Wagendrift Nature Reserve is a 980 ha protected area situated around the Wagendrift Dam on the Bushmans River, approximately 5 km (3.1 mi) west of Estcourt in the KwaZulu-Natal Midlands, South Africa. Managed by Ezemvelo KZN Wildlife, the reserve preserves a combination of highland aquatic habitats and significant archaeological sites.

== Geography and hydrology ==
The reserve surrounds the Wagendrift Dam, which was completed in 1963 to regulate the flow of the Bushmans River for irrigation and industrial use in Estcourt. The Bushmans River is a major tributary of the Tugela River, originating in the Drakensberg mountains. The landscape is characterized by dolerite ridges and undulating Southern Tall Grassland.

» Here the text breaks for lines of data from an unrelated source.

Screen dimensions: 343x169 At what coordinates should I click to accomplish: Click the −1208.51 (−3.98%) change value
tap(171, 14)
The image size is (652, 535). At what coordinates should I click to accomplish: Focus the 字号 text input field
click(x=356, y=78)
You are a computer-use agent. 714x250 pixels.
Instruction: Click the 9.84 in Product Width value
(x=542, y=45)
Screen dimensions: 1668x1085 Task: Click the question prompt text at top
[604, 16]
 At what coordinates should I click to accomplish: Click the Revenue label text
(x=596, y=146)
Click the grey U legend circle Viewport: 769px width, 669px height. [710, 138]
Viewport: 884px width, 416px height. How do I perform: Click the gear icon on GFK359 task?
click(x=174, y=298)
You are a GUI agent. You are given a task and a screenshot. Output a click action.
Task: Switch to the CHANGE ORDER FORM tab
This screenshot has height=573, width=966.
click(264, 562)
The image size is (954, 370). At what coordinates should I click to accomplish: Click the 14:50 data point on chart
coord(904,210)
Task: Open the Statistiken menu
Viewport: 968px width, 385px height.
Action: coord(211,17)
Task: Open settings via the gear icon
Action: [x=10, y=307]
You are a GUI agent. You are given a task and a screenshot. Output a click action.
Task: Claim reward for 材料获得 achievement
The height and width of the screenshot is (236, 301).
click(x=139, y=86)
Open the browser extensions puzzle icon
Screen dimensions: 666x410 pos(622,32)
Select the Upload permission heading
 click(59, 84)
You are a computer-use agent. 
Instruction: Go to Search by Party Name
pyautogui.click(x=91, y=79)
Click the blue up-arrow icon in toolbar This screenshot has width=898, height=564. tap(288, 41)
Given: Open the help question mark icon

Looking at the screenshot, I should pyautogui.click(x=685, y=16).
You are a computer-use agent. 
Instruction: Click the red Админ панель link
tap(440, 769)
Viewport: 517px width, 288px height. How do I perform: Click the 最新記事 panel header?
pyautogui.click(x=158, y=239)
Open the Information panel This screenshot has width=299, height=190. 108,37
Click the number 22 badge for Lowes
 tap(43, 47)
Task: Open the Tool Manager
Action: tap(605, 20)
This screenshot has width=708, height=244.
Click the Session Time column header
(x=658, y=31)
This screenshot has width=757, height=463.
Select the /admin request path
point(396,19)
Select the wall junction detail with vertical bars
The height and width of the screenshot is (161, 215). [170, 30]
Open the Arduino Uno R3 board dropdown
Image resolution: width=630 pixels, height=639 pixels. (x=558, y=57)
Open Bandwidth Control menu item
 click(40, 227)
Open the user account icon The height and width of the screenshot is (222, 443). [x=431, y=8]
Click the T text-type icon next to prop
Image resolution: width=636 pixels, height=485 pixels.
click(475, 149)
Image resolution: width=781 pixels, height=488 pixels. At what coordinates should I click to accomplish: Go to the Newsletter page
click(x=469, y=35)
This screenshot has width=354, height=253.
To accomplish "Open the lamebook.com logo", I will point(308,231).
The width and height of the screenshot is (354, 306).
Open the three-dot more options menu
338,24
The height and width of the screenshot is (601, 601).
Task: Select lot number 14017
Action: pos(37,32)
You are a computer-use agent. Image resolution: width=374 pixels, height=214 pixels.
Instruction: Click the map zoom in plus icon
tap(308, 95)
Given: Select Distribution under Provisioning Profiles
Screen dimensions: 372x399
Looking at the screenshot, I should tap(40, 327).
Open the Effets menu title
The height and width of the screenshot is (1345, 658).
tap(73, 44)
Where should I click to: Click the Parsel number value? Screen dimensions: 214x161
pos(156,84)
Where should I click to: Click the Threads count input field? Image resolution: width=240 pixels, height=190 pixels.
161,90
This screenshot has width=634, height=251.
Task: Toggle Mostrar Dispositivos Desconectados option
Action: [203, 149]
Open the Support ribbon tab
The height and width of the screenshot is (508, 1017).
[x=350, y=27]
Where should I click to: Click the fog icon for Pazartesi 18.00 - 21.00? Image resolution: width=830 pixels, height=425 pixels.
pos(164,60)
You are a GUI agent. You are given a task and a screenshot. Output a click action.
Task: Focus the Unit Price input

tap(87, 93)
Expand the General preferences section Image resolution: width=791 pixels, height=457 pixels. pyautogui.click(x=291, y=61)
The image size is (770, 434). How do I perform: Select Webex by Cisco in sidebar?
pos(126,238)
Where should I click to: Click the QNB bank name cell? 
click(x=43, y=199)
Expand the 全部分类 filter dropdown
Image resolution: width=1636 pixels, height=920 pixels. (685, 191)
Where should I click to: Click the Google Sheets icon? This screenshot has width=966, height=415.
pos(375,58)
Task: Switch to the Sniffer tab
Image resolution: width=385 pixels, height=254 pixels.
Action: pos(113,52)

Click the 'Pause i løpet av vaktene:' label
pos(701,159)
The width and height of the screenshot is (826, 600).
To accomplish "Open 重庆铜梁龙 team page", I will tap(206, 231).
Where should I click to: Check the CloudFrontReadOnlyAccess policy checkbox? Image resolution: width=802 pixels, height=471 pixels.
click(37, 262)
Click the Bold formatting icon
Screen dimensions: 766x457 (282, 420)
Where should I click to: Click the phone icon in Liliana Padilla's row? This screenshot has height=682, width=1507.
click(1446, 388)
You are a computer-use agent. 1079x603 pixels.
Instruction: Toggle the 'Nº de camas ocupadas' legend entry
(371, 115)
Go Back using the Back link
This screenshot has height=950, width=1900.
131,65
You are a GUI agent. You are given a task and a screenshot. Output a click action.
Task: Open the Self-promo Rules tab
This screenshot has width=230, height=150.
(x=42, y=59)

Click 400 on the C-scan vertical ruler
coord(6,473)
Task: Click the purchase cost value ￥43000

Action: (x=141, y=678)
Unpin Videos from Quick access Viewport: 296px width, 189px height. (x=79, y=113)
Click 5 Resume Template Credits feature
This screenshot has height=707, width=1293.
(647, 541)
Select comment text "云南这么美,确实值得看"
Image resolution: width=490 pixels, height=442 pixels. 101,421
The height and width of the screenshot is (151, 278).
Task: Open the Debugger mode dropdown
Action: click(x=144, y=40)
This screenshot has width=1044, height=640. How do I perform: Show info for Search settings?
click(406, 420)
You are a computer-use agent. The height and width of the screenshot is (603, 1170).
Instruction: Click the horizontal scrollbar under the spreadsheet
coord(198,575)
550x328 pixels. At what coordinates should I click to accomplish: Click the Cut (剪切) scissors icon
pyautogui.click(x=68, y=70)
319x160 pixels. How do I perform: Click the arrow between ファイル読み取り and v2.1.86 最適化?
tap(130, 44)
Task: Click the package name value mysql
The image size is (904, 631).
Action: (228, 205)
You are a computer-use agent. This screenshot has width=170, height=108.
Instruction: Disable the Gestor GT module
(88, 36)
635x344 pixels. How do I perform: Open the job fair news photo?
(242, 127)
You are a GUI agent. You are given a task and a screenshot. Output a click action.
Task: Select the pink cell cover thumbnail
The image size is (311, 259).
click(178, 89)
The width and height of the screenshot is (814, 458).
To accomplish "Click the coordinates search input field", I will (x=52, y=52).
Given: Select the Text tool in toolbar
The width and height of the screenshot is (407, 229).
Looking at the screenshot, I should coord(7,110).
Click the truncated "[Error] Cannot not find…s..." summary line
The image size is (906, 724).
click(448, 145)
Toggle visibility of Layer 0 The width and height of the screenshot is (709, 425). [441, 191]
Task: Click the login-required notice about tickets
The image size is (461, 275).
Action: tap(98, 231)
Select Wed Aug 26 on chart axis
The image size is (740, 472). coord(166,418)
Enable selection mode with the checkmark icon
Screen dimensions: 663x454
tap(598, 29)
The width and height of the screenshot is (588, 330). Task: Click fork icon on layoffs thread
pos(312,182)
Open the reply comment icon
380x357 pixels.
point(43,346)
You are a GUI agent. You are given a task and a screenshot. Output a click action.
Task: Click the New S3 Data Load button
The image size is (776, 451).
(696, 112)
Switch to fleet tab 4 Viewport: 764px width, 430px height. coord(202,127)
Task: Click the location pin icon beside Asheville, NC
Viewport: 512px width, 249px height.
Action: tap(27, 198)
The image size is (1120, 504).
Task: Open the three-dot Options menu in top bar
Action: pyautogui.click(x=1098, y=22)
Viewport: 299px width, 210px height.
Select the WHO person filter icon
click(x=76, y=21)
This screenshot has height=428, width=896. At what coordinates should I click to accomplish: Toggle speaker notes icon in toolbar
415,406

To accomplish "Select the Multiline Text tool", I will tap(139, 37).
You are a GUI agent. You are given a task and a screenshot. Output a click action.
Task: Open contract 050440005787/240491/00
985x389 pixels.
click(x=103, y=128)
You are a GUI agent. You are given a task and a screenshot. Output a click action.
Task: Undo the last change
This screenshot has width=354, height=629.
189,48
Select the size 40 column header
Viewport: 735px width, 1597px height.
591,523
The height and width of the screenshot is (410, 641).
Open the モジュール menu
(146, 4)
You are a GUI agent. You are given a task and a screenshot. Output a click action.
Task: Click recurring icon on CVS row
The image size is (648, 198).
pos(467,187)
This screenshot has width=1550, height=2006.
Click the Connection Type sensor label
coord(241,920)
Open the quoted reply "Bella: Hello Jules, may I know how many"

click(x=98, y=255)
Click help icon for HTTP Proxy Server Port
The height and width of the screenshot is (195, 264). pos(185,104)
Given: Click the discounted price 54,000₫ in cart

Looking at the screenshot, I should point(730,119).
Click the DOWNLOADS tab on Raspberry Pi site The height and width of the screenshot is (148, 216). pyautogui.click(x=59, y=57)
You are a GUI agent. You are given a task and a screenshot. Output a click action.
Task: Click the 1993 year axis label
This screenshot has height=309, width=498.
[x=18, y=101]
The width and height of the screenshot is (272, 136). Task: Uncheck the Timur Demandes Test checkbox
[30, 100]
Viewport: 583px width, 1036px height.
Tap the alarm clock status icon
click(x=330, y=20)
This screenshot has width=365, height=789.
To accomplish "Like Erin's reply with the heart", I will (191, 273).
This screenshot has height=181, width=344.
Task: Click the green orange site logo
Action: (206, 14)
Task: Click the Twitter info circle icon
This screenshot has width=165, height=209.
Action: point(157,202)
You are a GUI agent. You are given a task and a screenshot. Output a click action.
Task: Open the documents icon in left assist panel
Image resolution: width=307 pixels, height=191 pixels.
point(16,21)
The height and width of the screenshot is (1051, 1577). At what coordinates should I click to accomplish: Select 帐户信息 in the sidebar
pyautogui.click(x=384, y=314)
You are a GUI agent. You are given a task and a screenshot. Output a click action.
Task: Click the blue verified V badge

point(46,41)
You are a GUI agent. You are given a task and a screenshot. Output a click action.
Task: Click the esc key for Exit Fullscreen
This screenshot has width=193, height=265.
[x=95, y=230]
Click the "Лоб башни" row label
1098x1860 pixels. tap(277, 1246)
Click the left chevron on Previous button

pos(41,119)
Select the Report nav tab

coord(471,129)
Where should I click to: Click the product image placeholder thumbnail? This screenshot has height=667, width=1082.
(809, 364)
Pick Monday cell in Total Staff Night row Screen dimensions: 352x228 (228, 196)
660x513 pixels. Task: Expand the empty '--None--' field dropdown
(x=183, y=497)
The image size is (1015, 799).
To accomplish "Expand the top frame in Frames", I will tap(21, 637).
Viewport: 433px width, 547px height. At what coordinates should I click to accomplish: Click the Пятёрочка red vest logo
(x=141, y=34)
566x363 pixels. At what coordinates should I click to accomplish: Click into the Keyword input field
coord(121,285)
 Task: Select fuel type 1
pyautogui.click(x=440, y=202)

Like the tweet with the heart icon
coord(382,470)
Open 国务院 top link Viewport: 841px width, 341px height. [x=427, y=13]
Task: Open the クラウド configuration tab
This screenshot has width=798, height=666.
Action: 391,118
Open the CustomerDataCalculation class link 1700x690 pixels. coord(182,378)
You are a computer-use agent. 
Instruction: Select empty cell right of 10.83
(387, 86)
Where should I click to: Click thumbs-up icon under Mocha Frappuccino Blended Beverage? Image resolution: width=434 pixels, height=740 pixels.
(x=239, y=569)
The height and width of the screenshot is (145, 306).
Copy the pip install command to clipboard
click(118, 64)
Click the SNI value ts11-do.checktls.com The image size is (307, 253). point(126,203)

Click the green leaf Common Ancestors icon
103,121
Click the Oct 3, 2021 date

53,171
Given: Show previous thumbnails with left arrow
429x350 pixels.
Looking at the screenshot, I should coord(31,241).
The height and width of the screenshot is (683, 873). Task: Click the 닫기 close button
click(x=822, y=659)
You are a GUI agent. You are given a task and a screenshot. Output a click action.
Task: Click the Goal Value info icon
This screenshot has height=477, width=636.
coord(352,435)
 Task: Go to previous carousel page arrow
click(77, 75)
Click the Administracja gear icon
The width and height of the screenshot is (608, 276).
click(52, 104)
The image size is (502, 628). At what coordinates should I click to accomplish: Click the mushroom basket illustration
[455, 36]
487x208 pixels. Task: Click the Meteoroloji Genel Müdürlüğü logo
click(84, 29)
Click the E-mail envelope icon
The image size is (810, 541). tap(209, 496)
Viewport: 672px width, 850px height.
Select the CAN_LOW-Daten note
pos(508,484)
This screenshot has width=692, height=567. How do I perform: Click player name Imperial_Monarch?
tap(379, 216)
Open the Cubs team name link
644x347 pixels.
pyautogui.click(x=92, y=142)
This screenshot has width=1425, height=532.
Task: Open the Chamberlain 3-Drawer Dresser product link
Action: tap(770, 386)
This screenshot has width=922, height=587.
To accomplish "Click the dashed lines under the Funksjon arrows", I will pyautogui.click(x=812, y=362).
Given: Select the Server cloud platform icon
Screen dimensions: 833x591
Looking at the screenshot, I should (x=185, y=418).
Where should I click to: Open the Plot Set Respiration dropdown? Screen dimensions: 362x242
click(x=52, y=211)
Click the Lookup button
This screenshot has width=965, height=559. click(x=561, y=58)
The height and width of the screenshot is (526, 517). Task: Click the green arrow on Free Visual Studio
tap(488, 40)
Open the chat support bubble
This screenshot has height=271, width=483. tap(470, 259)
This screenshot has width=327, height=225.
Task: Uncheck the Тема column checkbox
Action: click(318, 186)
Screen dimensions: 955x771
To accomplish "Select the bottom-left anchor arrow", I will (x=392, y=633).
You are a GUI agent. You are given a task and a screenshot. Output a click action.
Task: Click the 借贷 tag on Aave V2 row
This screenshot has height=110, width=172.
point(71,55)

== History and archaeology ==
The name "Wagendrift" (Afrikaans: "Wagon Ford") originates from a historical river crossing used by transport wagons on the route between the port of Durban and the interior during the 19th century.

=== Moor Park Iron Age site ===
The reserve contains the Moor Park archaeological site, which is of significant academic interest for South African Iron Age studies.

- Settlement Pattern: Excavations revealed stone-walled enclosures situated on defensive hilltops, dating back to the late 14th century.
- Cultural Significance: The site represents a transition in settlement architecture among early agro-pastoralist communities in the KwaZulu-Natal Midlands, highlighting a period of increased social conflict and the need for defensive livestock kraals.

== Biodiversity ==

=== Flora ===
The vegetation consists primarily of Acacia-dominated thornveld and mistbelt grasslands. Common tree species include the Sweetthorn (Vachellia karroo) and Paperbark thorn (Vachellia sieberiana).

=== Fauna ===

- Mammals: The reserve supports populations of Eland, Zebra, Black wildebeest, Blesbok, and Mountain reedbuck.
- Avifauna: Over 180 bird species have been recorded. The dam serves as an important habitat for waterfowl and a breeding ground for the African fish eagle.
- Ichthyofauna: The dam is an established fishery for Largemouth bass, Carp, and Bluegill.

== Tourism ==
Wagendrift is a major regional center for recreation:

- Water Sports: The dam is utilized for boating, windsurfing, and canoeing.
- Trails: A 3.5 km self-guided trail circles the dam and provides access to the Moor Park archaeological site.
- Accommodation: Facilities include a campsite with 37 stands and several self-catering chalets.